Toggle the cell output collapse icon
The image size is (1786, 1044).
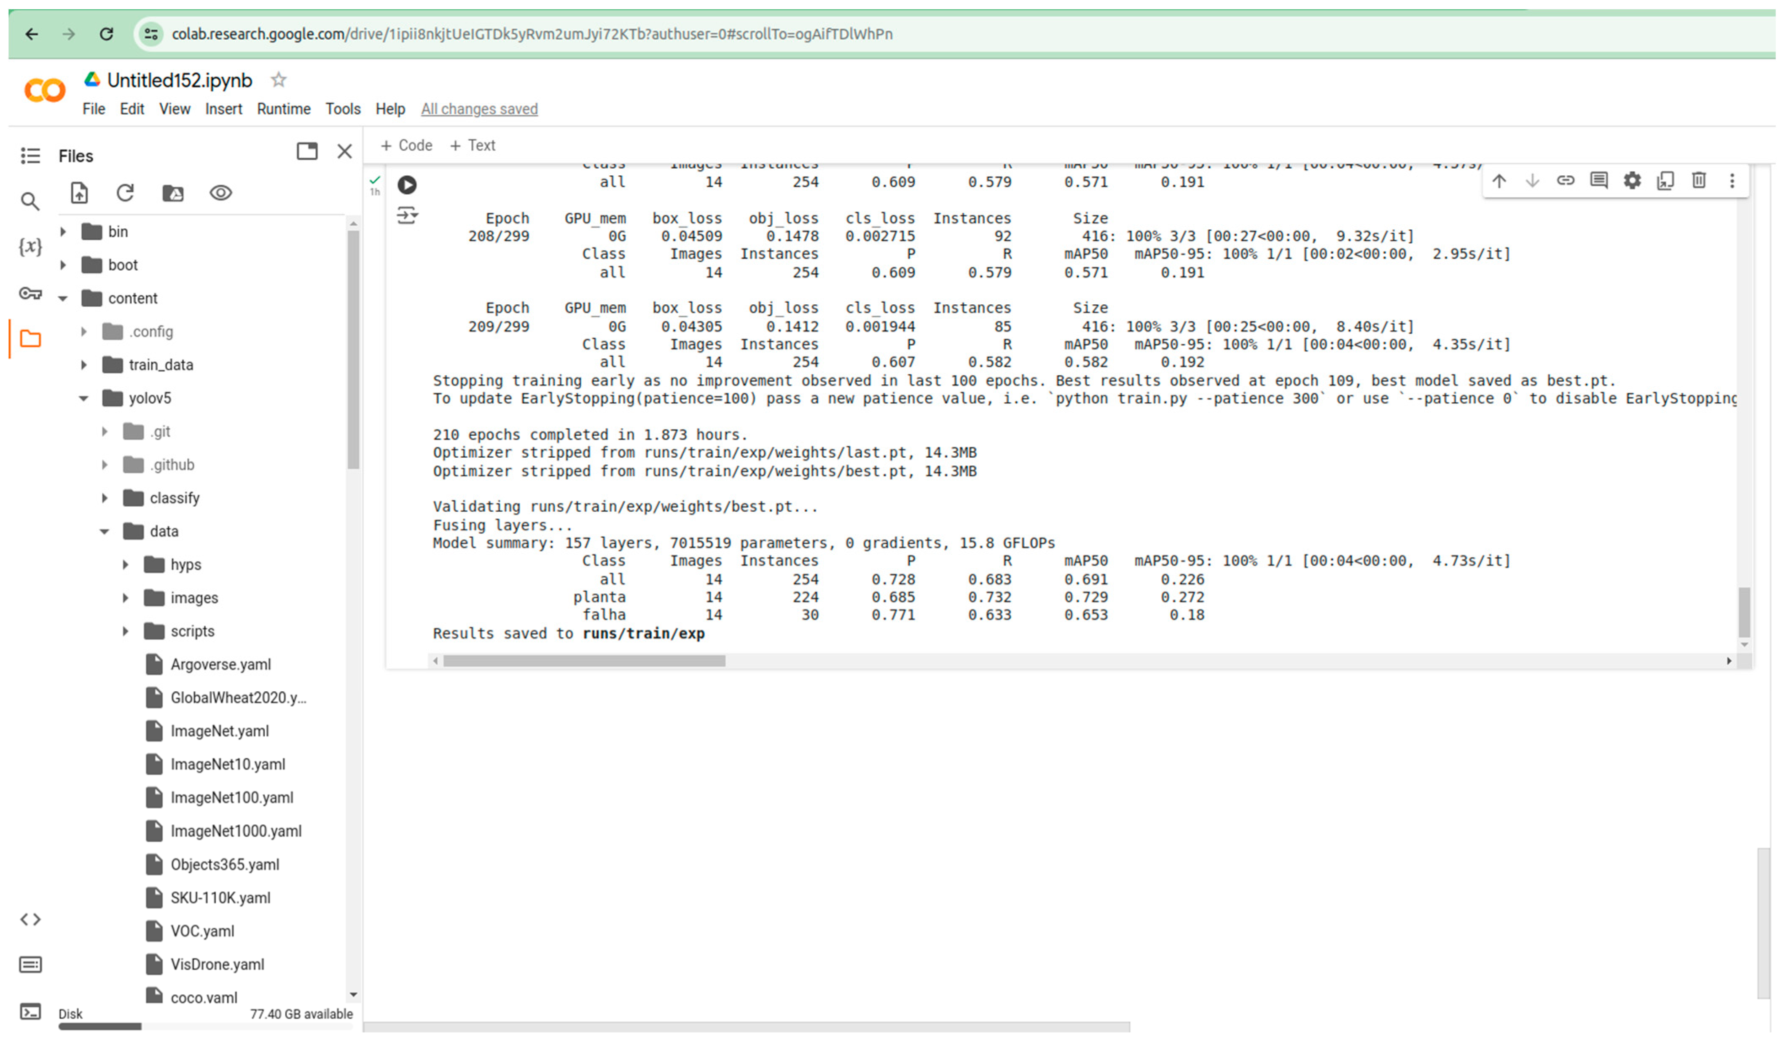point(407,215)
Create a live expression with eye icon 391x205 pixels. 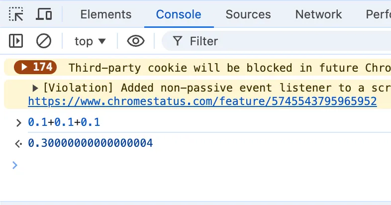[135, 41]
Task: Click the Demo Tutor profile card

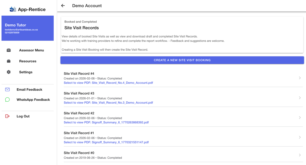Action: tap(28, 28)
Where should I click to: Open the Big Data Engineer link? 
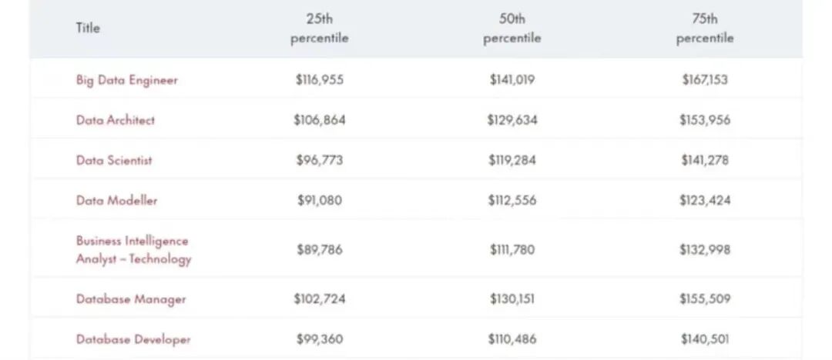126,80
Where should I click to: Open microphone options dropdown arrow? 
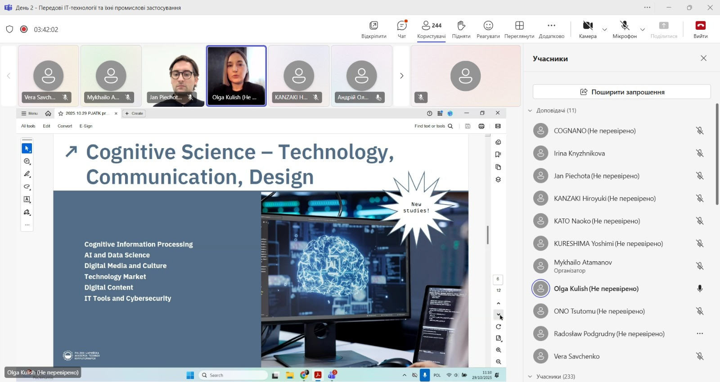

====

Given exercise: Find each line in the data above that contains the word "should", and copy those lines.

Solution to the exercise:
Where should I click to: Open the Big Data Engineer link? 
Where should I click to: Open microphone options dropdown arrow? 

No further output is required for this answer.